Read key K at snapshot timestamp T:

1. Check CF_LOCK[K]
   → if lock.start_ts < T: another tx has an in-flight write visible to us
     → may need to wait or resolve (see below)
   → if lock.start_ts > T: ignore (started after our snapshot)

2. Scan CF_WRITE for (K, commit_ts ≤ T) newest first
   → get start_ts from write record

3. Fetch CF_DEFAULT[(K, start_ts)]
   → return value

Lock Conflict Resolution

When a reader encounters a lock at start_ts < T:

Check primary lock status:
  Case 1: Primary committed (CF_WRITE has entry)
    → Secondary is dangling → commit it (write CF_WRITE, delete CF_LOCK)
    → Read the committed value

  Case 2: Primary not committed + lock TTL expired
    → Transaction is dead → rollback it
    → Write CF_WRITE[(primary, start_ts)] = {Rollback}
    → Delete CF_LOCK[primary]
    → Clean up secondaries

  Case 3: Primary lock still live (TTL not expired)
    → Transaction is still in progress → wait or retry

Any node can resolve any transaction — no dedicated coordinator needed.


Timestamp Oracle (TSO)

Central monotonically increasing timestamp generator.

64-bit timestamp = [46-bit physical ms | 18-bit logical counter]
  • Pre-allocates ranges to disk; serves from memory (no disk I/O per request)
  • Clients batch requests (one RPC per batch) to reduce overhead
  • Single node — leader in a Raft group (PD in TiKV) for HA
  • Failure: new leader resumes from a timestamp > last persisted batch → no duplicate timestamps

Bottleneck: all transactions need 2 TSO calls (start_ts + commit_ts). Mitigated by batching.


MVCC Garbage Collection

GC safe point = min(start_ts of all active transactions)

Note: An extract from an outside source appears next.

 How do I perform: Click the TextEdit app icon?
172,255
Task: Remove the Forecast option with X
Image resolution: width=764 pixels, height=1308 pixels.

All versions with commit_ts < GC safe point can be deleted
→ Triggered during RocksDB compaction
→ PD tracks and broadcasts GC safe point to all TiKV nodes

Percolator vs. Traditional 2PC

Traditional 2PC Percolator
Coordinator Required, holds locks None — primary lock is coordinator
Blocking on coordinator failure Yes No — any node resolves via primary lock
Lock visibility Coordinator memory CF_LOCK in storage (persistent)
Commit point Coordinator decision log Single CF_WRITE entry for primary
Read blocking Readers wait for locks Readers resolve stale locks lazily
Clock dependency No TSO required for ordering

Percolator in CockroachDB (Similar Approach)

CockroachDB uses write intents (same concept as locks in CF_LOCK):

  • Intents = uncommitted MVCC values flagged with transaction ID
  • Transaction record = equivalent of primary lock
  • Commit = single write to transaction record → COMMITTED
  • Intent cleanup = async, correctness doesn't depend on it
  • Uses HLC instead of TSO (no single-node timestamp bottleneck)